PROMPT:
Find the line with "Task: Open the ETH currency dropdown" in the entries below, then output every line from it down to the line with "Disable the copy incident feature checkbox", exactly and with no pictures.

THE DATA:
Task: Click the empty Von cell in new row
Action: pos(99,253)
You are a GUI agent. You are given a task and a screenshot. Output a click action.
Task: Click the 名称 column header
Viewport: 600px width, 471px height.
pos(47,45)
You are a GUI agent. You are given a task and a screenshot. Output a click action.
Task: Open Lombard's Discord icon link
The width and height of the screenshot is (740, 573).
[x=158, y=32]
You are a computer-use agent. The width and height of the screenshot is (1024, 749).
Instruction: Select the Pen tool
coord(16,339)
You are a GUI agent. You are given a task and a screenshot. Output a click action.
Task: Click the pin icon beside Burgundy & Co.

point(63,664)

---

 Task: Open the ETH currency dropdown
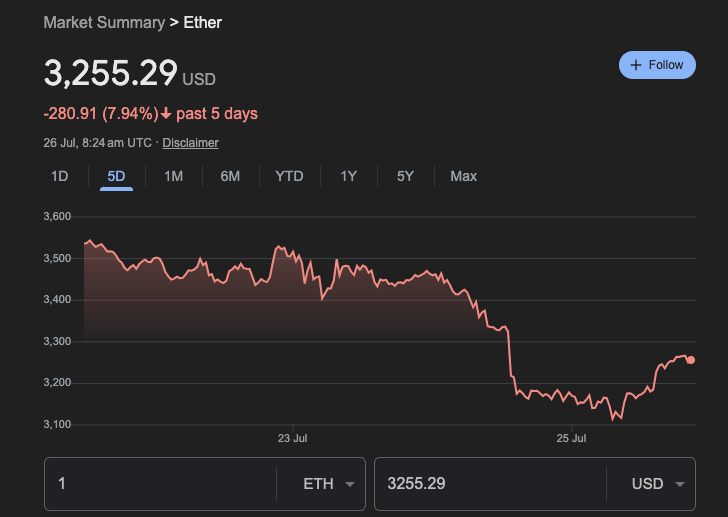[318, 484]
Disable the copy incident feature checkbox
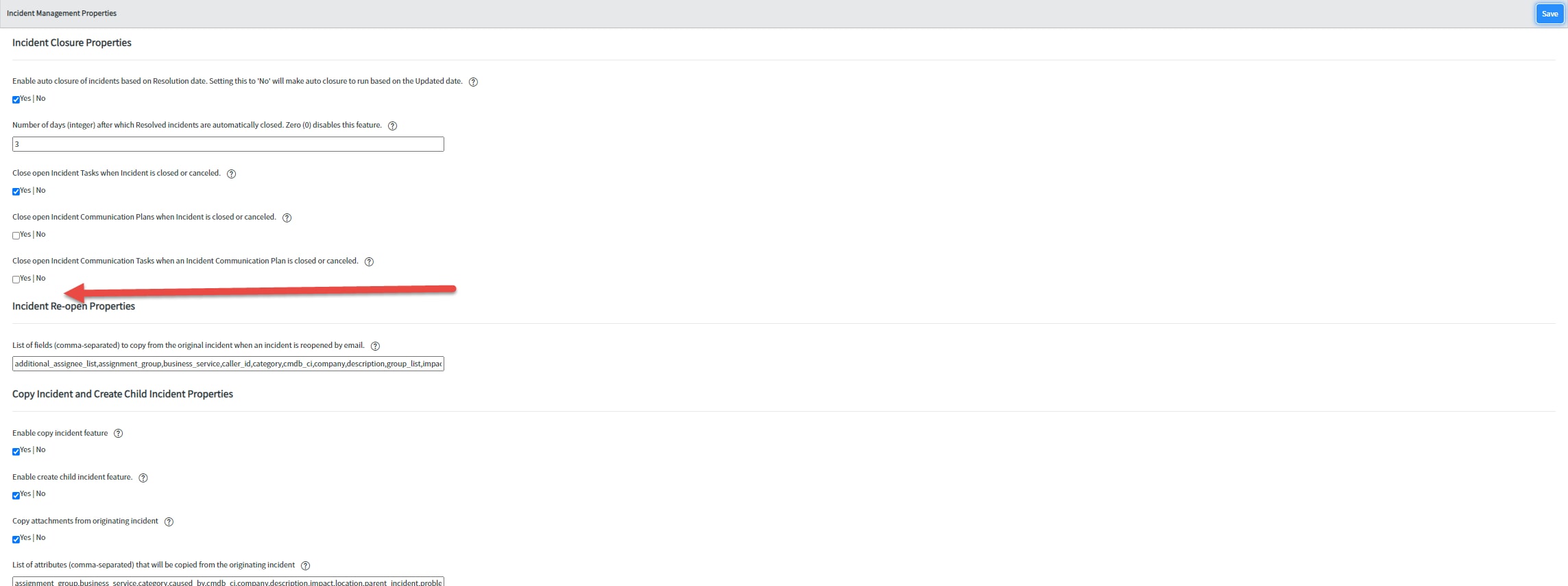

WRITTEN ANSWER:
 Task: Open the ETH currency dropdown
[318, 484]
Disable the copy incident feature checkbox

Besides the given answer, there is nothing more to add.